In 2001 Falk served on a United Nations (UN) High Commissioner for Human Rights Inquiry Commission for the Palestinian territories with John Dugard, who was then the UN Special Rapporteur on the situation of human rights in the Palestinian territories occupied since 1967.
In 2008, Falk replaced John Dugard as the Special Rapporteur and has been outspoken in his criticism of Israeli policy in Gaza, the West Bank and the occupied territories. He has called for sustainable peace that realizes the rights of all Palestinians, and is broader and deeper than ending the occupation or establishing a Palestinian state.
The interview is split into four sections. The interview, together with descriptions of the four parts, can be found below.
A transcript of the full interview is available in PDF format here.
Part 1: Background
Falk provides a brief historical outline of the Israel/Palestine conflict, suggests that the situation in the Palestinian occupied territories is similar to apartheid South Africa and discusses his relationship, as UN Special Rapporteur, with the state of Israel.
Part 2: Goldstone Report and Civil Society Action
This section covers the UN Fact Finding Mission on the Gaza Conflict (also known as the "Goldstone Report"), the inability of the UN to enforce the findings contained within this report and the sending of peaceful flotillas to the Gaza Strip. Falk says the UN Secretary General’s statements encouraging governments to refrain from allowing flotillas (carrying peaceful humanitarian assistance to be sent to Gaza in order to challenge the Israeli blockade of Gaza) “is to take the side of the unlawful collective punishment of the people of Gaza and to deny civil society the democratic prerogative of non-violent humanitarian solidarity.” The interview took place before the Greek Costal Guard prohibited the US flotilla (“The Audacity of Hope”) from embarking on its journey to Gaza at the end of June 2011.
Part 3: US-UN Relationship
This section looks at the relationship between the US and the UN, the "Responsibility to Protect Doctrine" and the rule of law.
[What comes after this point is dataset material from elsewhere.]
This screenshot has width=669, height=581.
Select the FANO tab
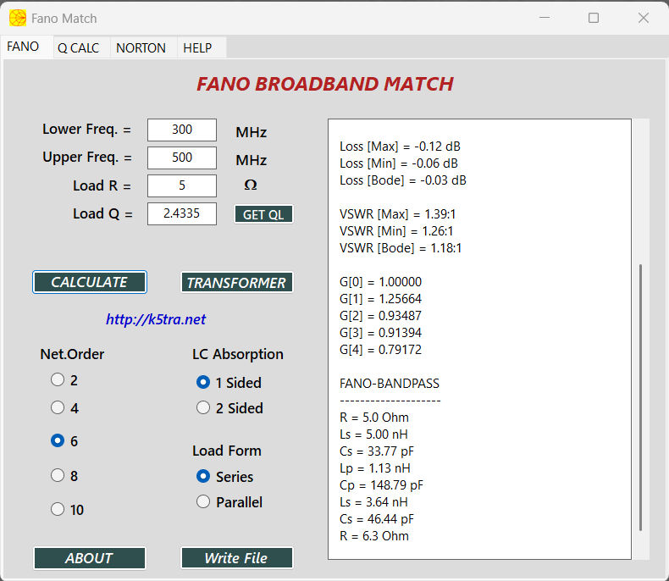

Permanent membership and veto powers within the UN Security Council for China, Russia, US, UK and France allow such countries to further their own geo-strategic politics.
Part 4: Statehood and the Future
Richard Falk suggests that there is no legitimate peace process, discusses the impending unilateral declaration of Palestinian statehood, expected in September 2011, and outlines his hopes for the future.